**Kutipan**.
────

Jakarta – Menteri Koordinator bidang Perekonomian Airlangga Hartarto mengungkapkan dua kunci penting agar ekonomi tetap tumbuh positif di tahun politik 2023. Dua kunci penting tersebut yakni stabilitas politik dan kepastian hukum.
Menurut Airlangga, penting untuk melakukan kompetisi yang sehat sesuai regulasi dan menjaga stabilitas politik. Mengingat iklim positif perekonomian suatu negara sangat ditentukan dengan stabil tidaknya kondisi politik di negara tersebut.
“Ya sejauh kita melakukannya bersama-sama. Secara politik, di tengah tahun politik ini konsolidasi juga berlangsung, artinya kita berkompetisi sesuai dengan regulasi dan stabilitas politik kita bisa jaga, karena kuncinya adalah stabilitas politik,” ungkap Ketum Golkar itu.
Pernyataan Airlangga tersebut diamini asosiasi pengusaha indonesia (Apindo). Ketua Komite Analis Kebijakan Ekonomi Apindo, Ajib Hamdani mengatakan, perekonomian Indonesia berpotensi untuk tumbuh di 2023, ketika stabilitas politik tetap terjaga meskipun memasuki tahun politik.
“Ketika pemerintah bisa terus mendorong stabilitas politik dan sosial, maka ini menjadi hal positif, karena perputaran ekonomi jadi tambah besar, dan belanja belanja pemerintah maupun swasta akan menjadi tinggi di tahun 2023, dengan catatan pemerintah bisa menjaga stabilitas sosial maupun politik,” kata Ajib dikutip 24 Januari 2023.
Dalam bidang ekonomi, dunia usaha akan mendapatkan keuntungan dari kestabilan sosial politik di ‘tahun politik’ ini. Maka dia mengapresiasi berbagai kebijakan pemerintah dalam menjaga kestabilan politik dan kepastian hukum dalam bidang investasi.
“Karena dari sisi dunia usaha itu tentunya sangat memperhatikan bagaimana kepastian hukum dan stabilitas sosial maupun politik. Itu menjadi prasyarat mutlak bagaimana investasi bisa berkembang dan menjadi prasyarat bagaimana ekonomi bisa tumbuh dengan konsisten,” ujar Ajib.
Investor tentu akan berhati-hati dalam menanamkan uang mereka. Maka Indonesia, setelah sukses dalam tugas Presidency G20 tahun 2022 lalu, Ajib mengatakan, adalah modal pemerintah Indonesia menarik investor dan mencapai target Rp1400 triliun investasi.

────

**Entri Data**.
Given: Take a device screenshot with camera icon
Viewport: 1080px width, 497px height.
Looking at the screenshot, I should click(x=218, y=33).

────

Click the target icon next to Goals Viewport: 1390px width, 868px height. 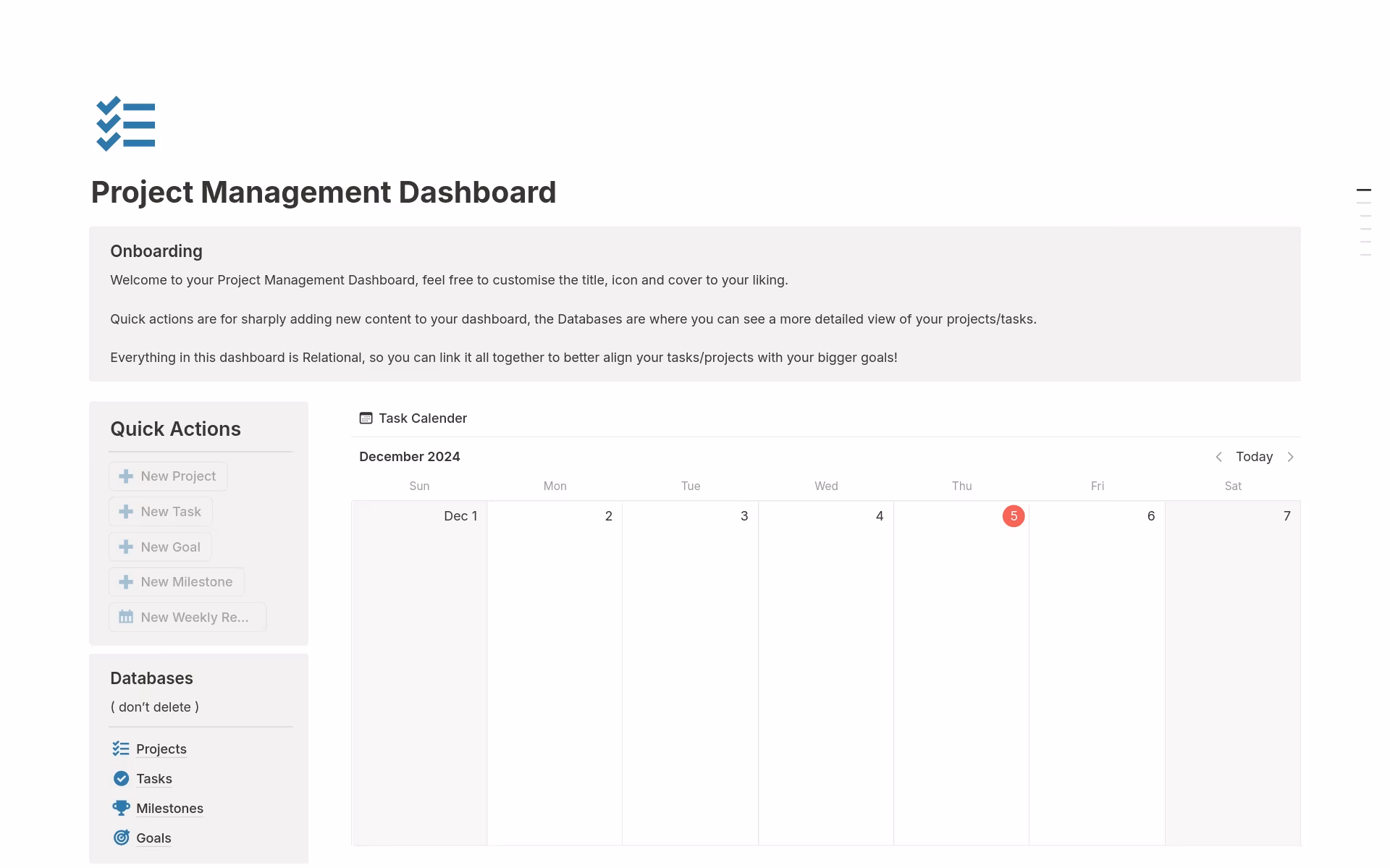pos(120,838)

────

**Tugas**.
1: Jawab pertanyaan berikut berdasarkan kutipan tentang stabilitas politik dan ekonomi 2023.
(a) Apa dua kunci penting yang disebut Airlangga Hartarto agar ekonomi tetap tumbuh positif di tahun politik 2023?
(b) Apa jabatan Ajib Hamdani di Apindo?
(c) Berapa target investasi yang disebut dalam kutipan?
2: Lanjutkan kutipan tentang stabilitas politik dan ekonomi 2023 mulai setelah kalimat terakhirnya.

**Jawaban yang Diharapkan**.
1:
(a) Stabilitas politik dan kepastian hukum.
(b) Ketua Komite Analis Kebijakan Ekonomi Apindo.
(c) Rp1400 triliun.

2:
“Presidency G20 itu menjadi modal untuk bagaimana terus menumbuhkan kepercayaan investor bahwa Indonesia ini menjadi tempat yang menarik untuk investasi, karena ada dua hal yang menjadi pertimbangan investor untuk secara sustain melakukan investasi di Indonesia maupun negara lain, masalah keuntungan,” tambah Ajib.
Sementara itu, Direktur Eksekutif Center for Strategic and International Studies (CSIS) Yose Rizal Damuri menambahkan, stabilitas politik pasti akan terganggu ketika momen pemilu. Ketidakstabilan politik itu harus mampu diredam agar tidak mengubah dan mengganggu tatanan sosial dan ekonomi.
“Tentang stabilitas politik, bagaimanapun ketika tahun pemilu, stabilitas politik itu akan terganggu. Cuma jangan sampai instabilitas politik itu mempengaruhi public order, tatanan masyarakat,” paparnya.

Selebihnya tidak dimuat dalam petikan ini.